• Description of the task: Print nothing except the line holding "рыбалка (82, 2473)" and the lines that come after it in the material below, and leave the pictures out.
[Extracted entries]
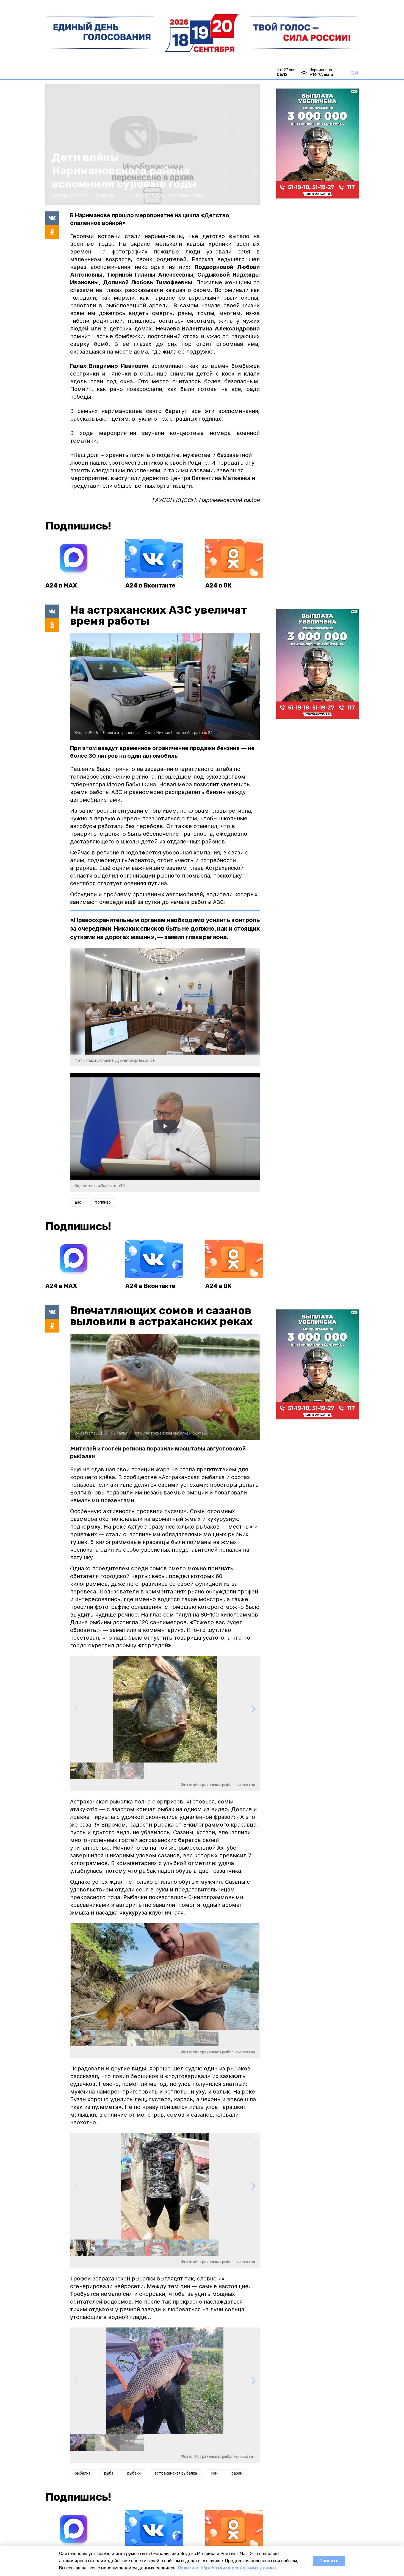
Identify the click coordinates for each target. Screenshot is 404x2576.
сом (214, 2473)
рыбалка (82, 2473)
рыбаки (134, 2473)
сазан (236, 2473)
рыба (109, 2473)
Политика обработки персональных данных (227, 2568)
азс (78, 1202)
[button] (253, 1709)
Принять (328, 2560)
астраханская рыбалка (175, 2473)
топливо (103, 1202)
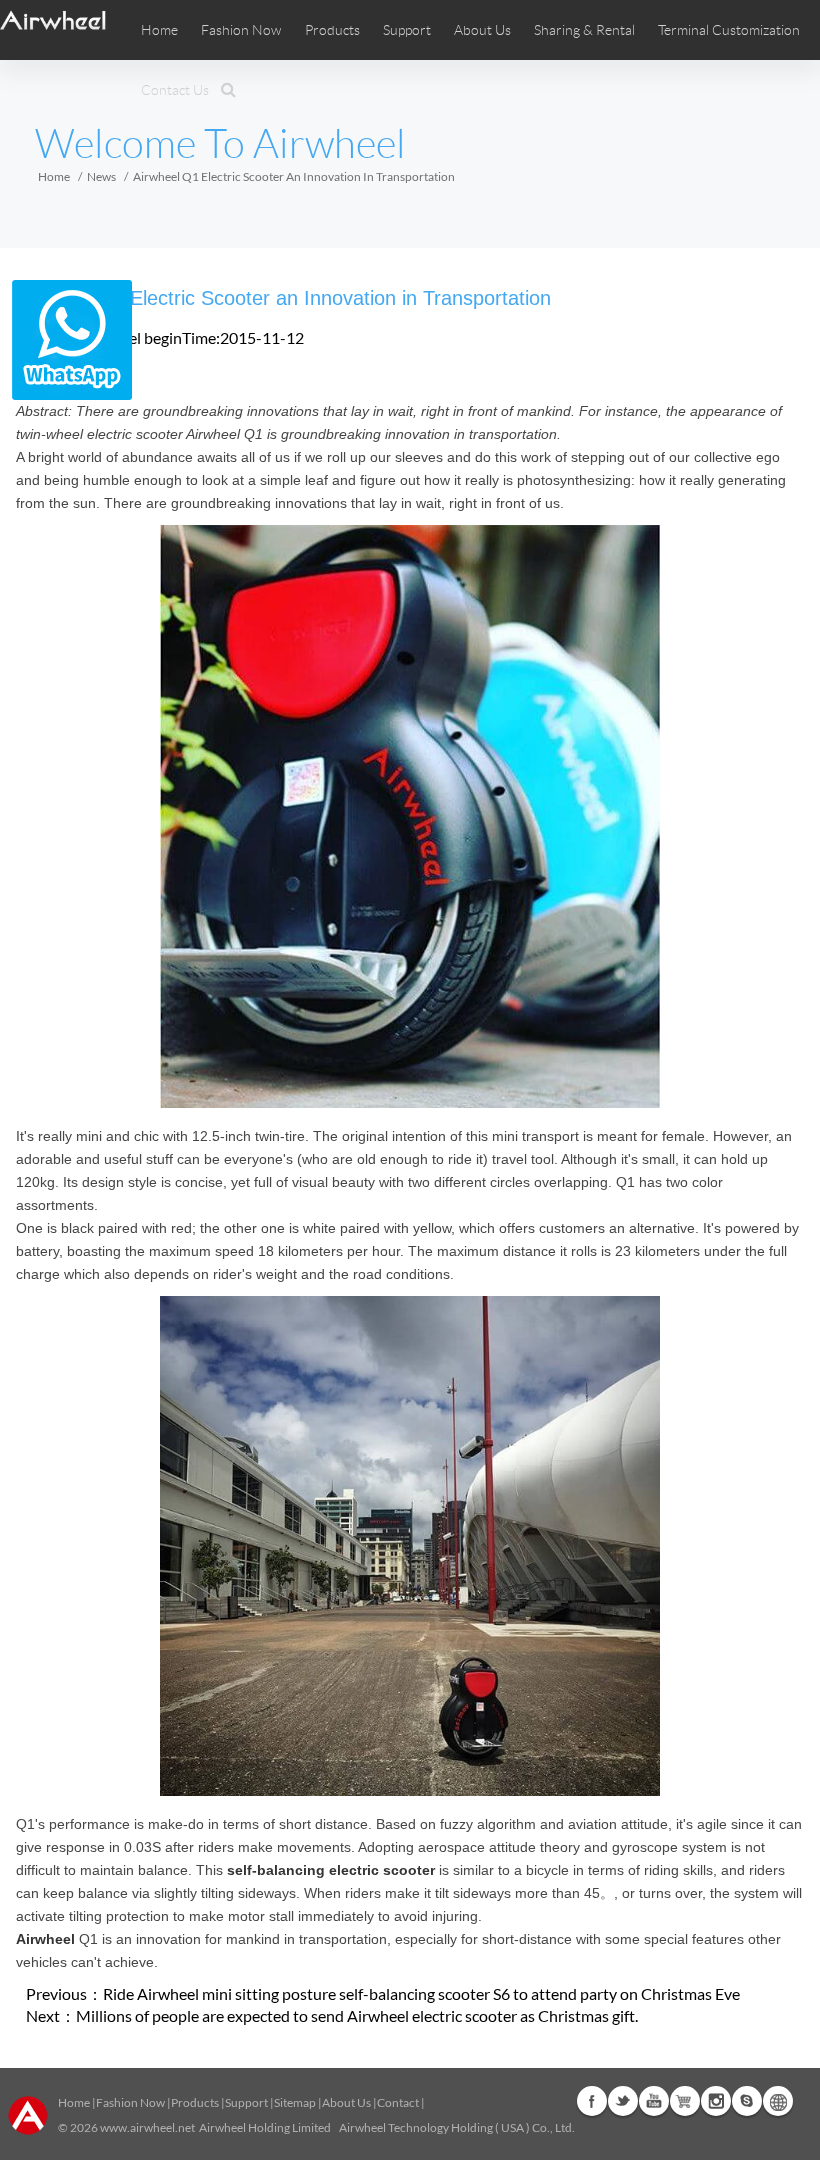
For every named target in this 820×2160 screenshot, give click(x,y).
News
[/Extracted entries]
• Completed exercise:
рыбалка (82, 2473)
рыбаки (134, 2473)
сазан (236, 2473)
рыба (109, 2473)
Политика обработки персональных данных (227, 2568)
азс (78, 1202)
[button] (253, 1709)
Принять (328, 2560)
астраханская рыбалка (175, 2473)
топливо (103, 1202)
For every named target in this 820×2160 screenshot, give click(x,y).
News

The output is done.